Like it was 1994 and I was watching a slow-moving, white Bronco on a California highway, it was mesmerizing, and in all likelihood not going to end well. I’m referring to the snow that fell on Portland, Oregon last week. A couple inches was expected; we got a foot.
Now Portland knows craft beer, bike lanes, puffy down jackets, marijuana, bearded hipsters, food carts and rain. Lots of rain. But not snow – the city doesn’t have the equipment to clear it effectively and most residents don’t own snow shovels. For good reason – there’s usually no need for such things. Icy roads do develop here at times but rock salt, apparently the devil’s de-icer, is replaced with an environmentally friendly alternative which doesn’t harm the fish in the nearby river. It is as effective on the roads as an umbrella in a hurricane as witnessed during last month’s ice storm. Due to multiple factors, there were accidents, injuries and hundreds (maybe thousands?) of cars stuck on the roads for hours, idling and polluting the environment. Ironically.

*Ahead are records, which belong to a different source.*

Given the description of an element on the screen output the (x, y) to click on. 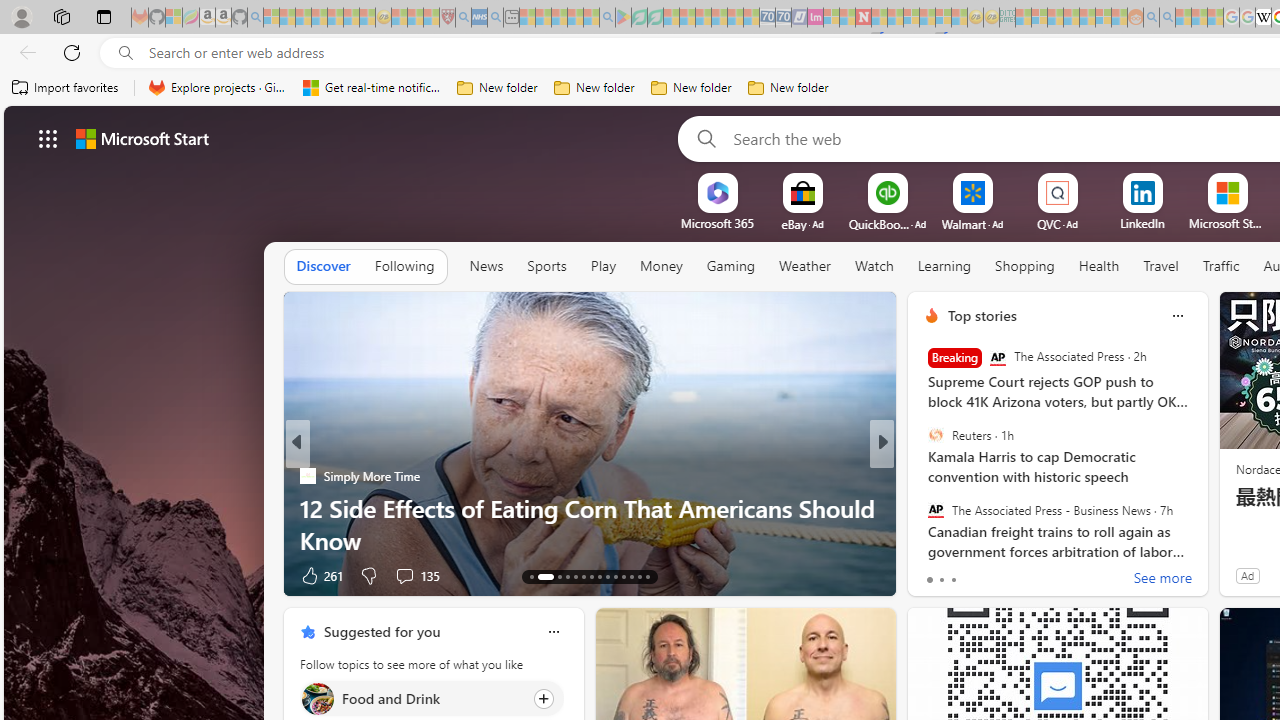
Robert H. Shmerling, MD - Harvard Health - Sleeping (447, 17)
Local - MSN - Sleeping (431, 17)
The Weather Channel - MSN - Sleeping (303, 17)
Play (602, 265)
tab-2 (953, 579)
Utah sues federal government - Search - Sleeping (1167, 17)
Watch (874, 267)
AutomationID: tab-18 (582, 576)
AutomationID: tab-20 (599, 576)
CNBC (923, 475)
Food and Drink (317, 697)
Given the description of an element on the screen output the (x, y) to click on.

If you’ve read my blog beyond my Kwajalein posts, you know that I’m a hardy winter girl — I lived in Maine for over a decade. I grew up in Pennsylvania. I’ve worked two seasons in Antarctica. I’m used to snow and not afraid to go out in it. I learned there’s a time to just stay home though – fewer cars on the road makes for easier snow plowing and less likelihood of being one more accident the police have to attend to. Having learned how Portland handles snow, I would never have gone out if I’d had known we were getting a foot, particularly for something so unnecessary as a swing dance lesson. There was a certain amount of security I felt for taking public transportation though, because they’ll be prepared, right?

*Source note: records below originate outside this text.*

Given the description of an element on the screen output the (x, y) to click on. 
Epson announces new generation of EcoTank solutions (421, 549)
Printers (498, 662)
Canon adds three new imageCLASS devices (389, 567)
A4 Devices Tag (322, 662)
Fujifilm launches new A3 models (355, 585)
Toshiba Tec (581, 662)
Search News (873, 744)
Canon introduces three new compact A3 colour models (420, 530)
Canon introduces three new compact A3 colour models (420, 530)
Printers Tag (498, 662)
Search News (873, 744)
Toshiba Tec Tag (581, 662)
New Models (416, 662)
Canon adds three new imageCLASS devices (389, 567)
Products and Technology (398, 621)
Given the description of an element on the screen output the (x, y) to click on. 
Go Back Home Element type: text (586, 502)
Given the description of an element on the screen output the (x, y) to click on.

By the end of class, the snow was coming down hard with about 4 inches already on the ground. Hopping on the bus I sit down and listen to the teenager next to me argue with multiple people on the phone about his family issues. Through the steamy windshield in front, I see another bus nearly sideways in the road with cones around it as we creep along in traffic, now taking an alternative route. Suddenly our own bus slides sideways and hits in to something. And we’re stuck.
“Let’s push us out. Who’s in?” calls out some crazy fool from the front. Out of mere amusement that this could actually be done and fear that I may have to walk the few miles to get home, I join in with the others and pile off the bus. Off we go, a crew of unidentifiable city dwellers under our knit caps, heavy coats and commuter bags pushing on the back of a full-sized city bus. The side of it was against a metal signpost, nearly 8 feet from its back end and the tires were without chains. So we pushed. We worked with the driver. We kept each other safe. And darn it if we didn’t get that bus unstuck. With some cheering and high-fiving we pile back inside.
Then about ten minutes later we get stuck again. This time on a gentle uphill in thick snow at the Rose Quarter, a major transit center where other trains and buses meet. So off we go again, riding on the high of our last success, to try to push it out. But I could see this wasn’t going to work – it was a long upgrade and we would have had to push the bus uphill for about 50 yards in thicker snow. This bus needs to get it’s chains on! We give up and many disperse trying to pick up another ride. Unfortunately the other easy alternative for me was a train that was no longer running. With a slowly draining battery on my phone – my GPS and means of navigation in a city that I don’t know well yet — I make the decision to walk home.
Ok, it wasn’t bad. A mile and a half walk in a snowstorm, mostly down the middle of streets for the clearest path. There were challenges, such as my schizophrenic GPS screen responding to its own plan and not to the touch of my wet finger, the street signs being covered with sticky snow making them unreadable, and the fear that I’d be walking through a camp of a homeless person looking for a middle-aged woman to spoon with for the night. But I made it home safely, with only a slight chill from my wet jeans and a very full bladder eager to be emptied.
Thank goodness I’m a hardy winter gal. And thank goodness I came to Oregon to get away from a harsh New England winter.